Let’s say we have a general purpose chatbot. We generated a test dataset of sample questions, then generated answers using a model (here, GPT 4o-mini) and a simple system prompt.

We evaluate the answers using a score evaluator. We select Atla Selene as our LLM Judge, and copy-paste the following evaluation prompt to evaluate for “helpfulness,” since we want our chatbot to be helpful. You can find more evaluation prompts by signing up for Atla and logging in to the Eval Copilot.

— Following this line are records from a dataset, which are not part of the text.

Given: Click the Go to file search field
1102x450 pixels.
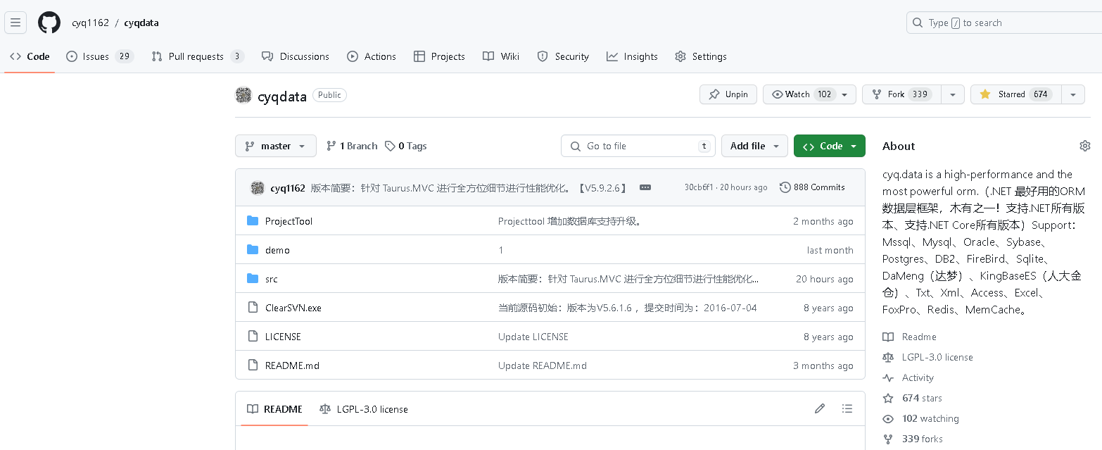Looking at the screenshot, I should point(637,146).
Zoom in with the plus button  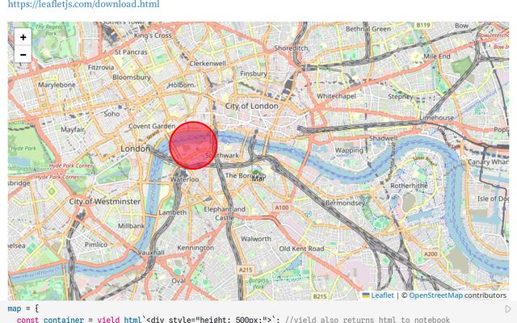tap(23, 37)
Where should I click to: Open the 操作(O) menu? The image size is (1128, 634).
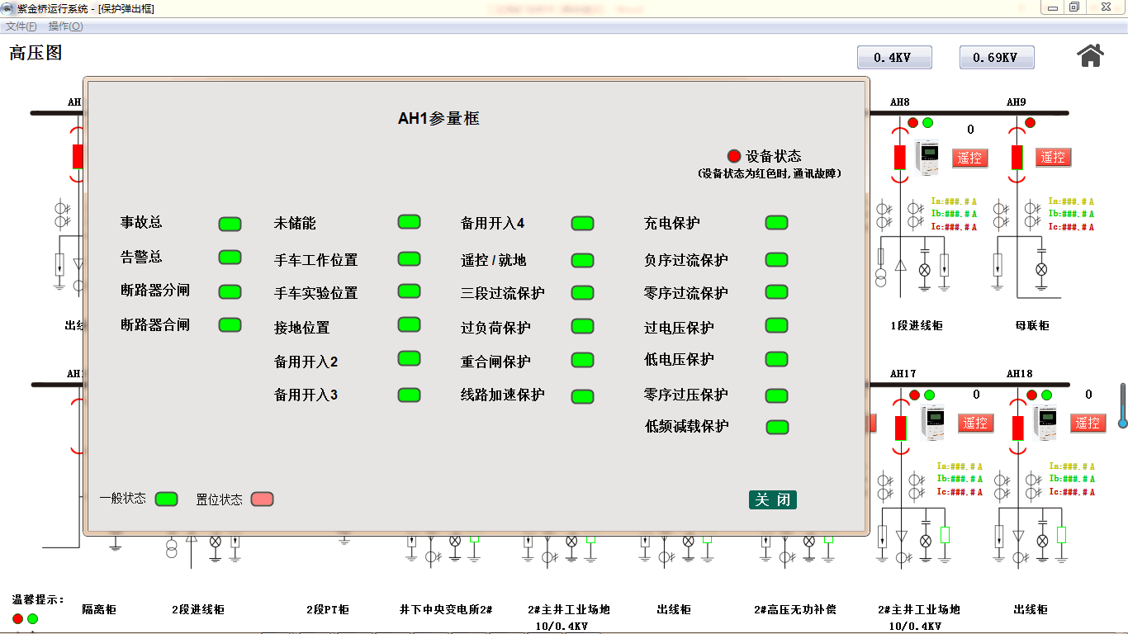pyautogui.click(x=65, y=26)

Evaluate how helpful the response is to address the user query.
Score 1: The response is not at all useful, failing to address the instruction or provide any valuable information.
Score 2: The response has minimal usefulness, addressing the instruction only superficially or providing mostly irrelevant information.
Score 3: The response is moderately useful, addressing some aspects of the instruction effectively but lacking in others.
Score 4: The response is very useful, effectively addressing most aspects of the instruction and providing valuable information.
Score 5: The response is exceptionally useful, fully addressing the instruction and providing highly valuable information.

As a result, we see how Selene scores and critiques each of the answers. You can then use these critiques to improve your system prompt and improve the helpfulness of your chatbot!

2. Real-time evals as guardrails

Let’s say we have a customer support chatbot. We uploaded a sample dataset of customer support questions and answers for this example–though, normally, you can use this feature for real-time evals.

We evaluate the answers using a boolean (true/false) evaluator. We select Atla Selene as our LLM Judge, and copy-paste the following evaluation prompt to evaluate for “relevance,” since we want to have guardrails against irrelevant answers. If our chatbot presents an irrelevant answer, we want Selene to identify this as FALSE and we would not show our user the answer.

Evaluate if the response fulfills the requirements of the instruction by providing relevant information. This includes responding in accordance with the explicit and implicit purpose of given instruction. If the response fulfills the requirements, mark TRUE. If not, mark FALSE.

In this example, we see how Selene accurately identifies an irrelevant answer that talks about “healthcare” in response to a question about “gift wrapping.”